Actually, After the DMCA was passed, yes it is a crime. You are not allowed to copy anything that is digitized. That means that you can't copy them from the cd to your computer, and keep them, WITHOUT keeping the original cd's or the reciept showing that you purchased the music. That proof has to be put somewhere as to allow you to show that you have a legitimate copy.

Other things to keep in mind, this bill would not be the government taking your computer. This bill gives TEETH to the RIAA and the MPAA to force the ISP to force the local police to get a search warrant, confiscate all the computer equipment in the house, then hold it for the prosecution of the copy right infringement.

Prior to this, basically people were being ignorant in admitting that they had copyrighting material, that they obtained illegally. That is the flaw with the cases of the RIAA, and the MPAA. They must proof that you indoubtly accessed illegal material to obtain it. They due this by getting circumstantial evidence from the ISP. Here is the issue with this. The inital act of identifying someone usually takes place by a 3rd party hired by them.
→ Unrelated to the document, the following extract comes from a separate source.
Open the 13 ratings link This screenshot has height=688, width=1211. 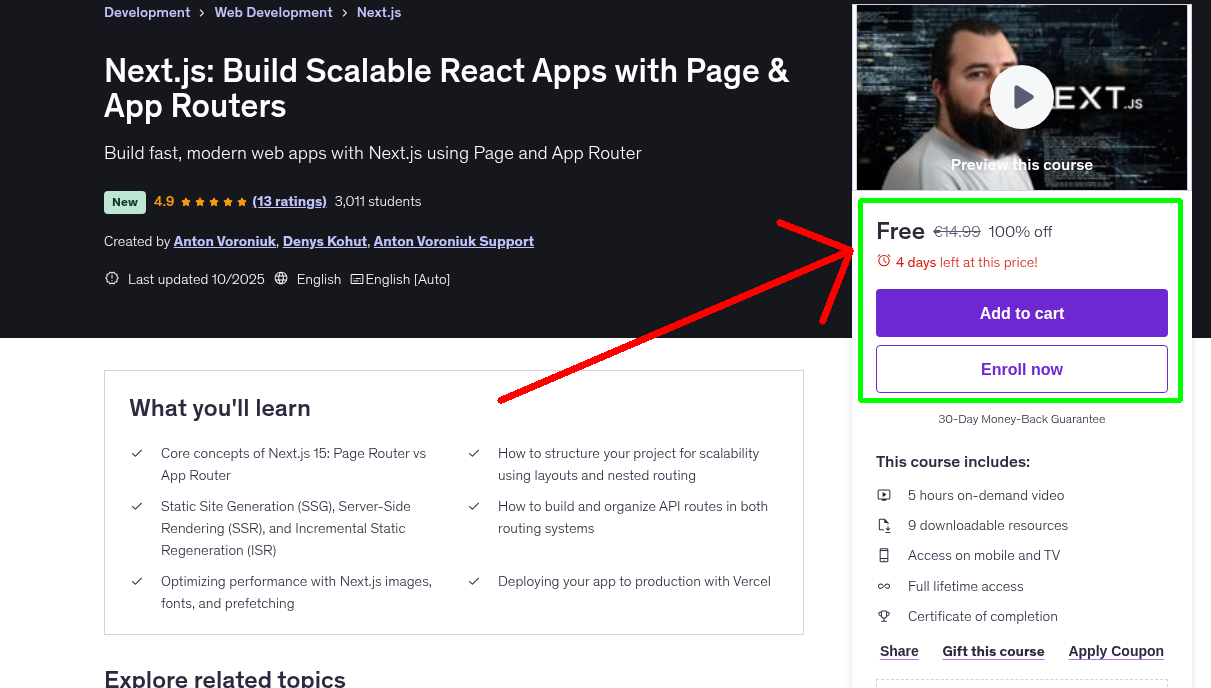click(x=289, y=201)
Lets say that company spanky finds the IP of joe blow on monday, day 1. They turn that info over to the RIAA on Day 2. The RIAA then contacts the ISP on Day 5 with the proper information for them to search for the person with the IP. The ISP's abuse department the starts its search on Day 15, finds the ip, corralates it to a house, and thus an owner.

Here is the problem with this. Did the ISP search to see that there were no other locations that had had that IP from Day 1 to Day 15? This includes not only DHCP logs, but Router Logs? The answer is most definately NO. The Abuse departments are usually just advanced customer service reps. They don't have 1, the skils, 2 the knowledge, and 3 the access to do all that. That mean that in order for them to do this, they would have to contact a network engineer to perform this search. Lets say they didn't find anyone else. O.k. when was the last time the settings were cleared on the router, the cmts or Dslam? Did they document that? Chances are no.

All the stuff that is provided to the RIAA or the MPAA is Circumstancial. If you have knowledge, and have a good lawyer, you can manage to get the case dismissed. The issue is that how many people actualy don't have a lawyer? Probably the majority of those people that they are going after. Additionally, If an RIAA lawyer actually was referred to a defense lawyer, Do you think they want to continue with all this, or do you think they would just not presue it, and go after another Joe Blow?

All I can say is that this law gives them teeth, to get the equipment to verify that the law has been broken. SO if you don't want to deal with this, I suggest news groups. Chances are this is where your P2P probably got the stuff originally anyway.